O artigo aborda a relação entre o sigilo do advogado e a lavagem de dinheiro, discutindo se os advogados têm a obrigação de reportar atividades suspeitas de seus clientes.
A questão central gira em torno das obrigações previstas na Lei de Lavagem de Dinheiro, que impõe certos deveres aos profissionais envolvidos em operações que possam envolver a lavagem de capitais, especialmente quando o advogado atua como assessor. O texto também examina a posição do advogado em relação ao recebimento de honorários provenientes de fontes suspeitas, diferenciando entre sua atuação como defensor e como cúmplice em atividades delitivas. O autor cita decisões do Tribunal Europeu de Direitos Humanos sobre a obrigação de reportar transações suspeitas e discorre sobre a legislação brasileira, que confere o sigilo do advogado frente ao cliente, mas também estabelece responsabilidades em situações de conivência com atividades de lavagem de dinheiro.
Finalmente, o artigo conclui que nem todo assessoramento é considerado participação criminosa, sendo necessários critérios específicos para determinar quando o advogado deve comunicar às autoridades, ressaltando a importância da responsabilidade no combate à lavagem de dinheiro e a necessidade de uma interpretação restritiva das normas.
Tópicos do artigo
Principais pontos desenvolvidos no texto original
Principais temas abordados no artigo "Sigilo do advogado e lavagem de dinheiro", de André Callegari.

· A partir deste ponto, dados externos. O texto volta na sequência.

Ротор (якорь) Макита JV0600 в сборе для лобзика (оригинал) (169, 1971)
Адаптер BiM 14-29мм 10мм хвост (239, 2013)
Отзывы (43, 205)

- Obrigações do Advogado: Discussão sobre a responsabilidade do advogado em reportar atividades suspeitas de seus clientes, conforme previsto na Lei de Lavagem de Dinheiro.
- Honorários Maculados: A análise do recebimento de valores suspeitos por advogados e sua atuação como defensores, sem a obrigação de reportar.
- Assessoria e Lavagem de Dinheiro: O papel do advogado atuando como assessor em transações, e a obrigatoriedade de informar as autoridades sobre atividades delitivas.
- Direito ao Sigilo Profissional: A proteção do sigilo entre advogado e cliente, e as situações em que esse sigilo pode ser desconsiderado.
- Legislação Brasileira: A dicotomia entre a Lei nº 9.613/98 sobre lavagem de dinheiro e o Estatuto da Advocacia em relação ao sigilo profissional.
- Participação nas Atividades Delitivas: Discussão sobre quando o advogado torna-se partícipe em atividades criminosas, gerando obrigação de comunicação.
- Condições de Responsabilidade: A análise das condições que tornam o advogado corresponsável pelo crime de lavagem de dinheiro, dentro da legislação específica.
- Conceito de Sujeitos Obrigados: Esclarecimento sobre quem são os sujeitos obrigados a comunicar informações suspeitas na prática da lavagem de dinheiro, limitados àqueles que assessoram diretamente para este fim.
- Atuação Judicial do Advogado: Exclusão da responsabilidade quando o advogado defende seu cliente em processo judicial, garantindo a proteção do sigilo.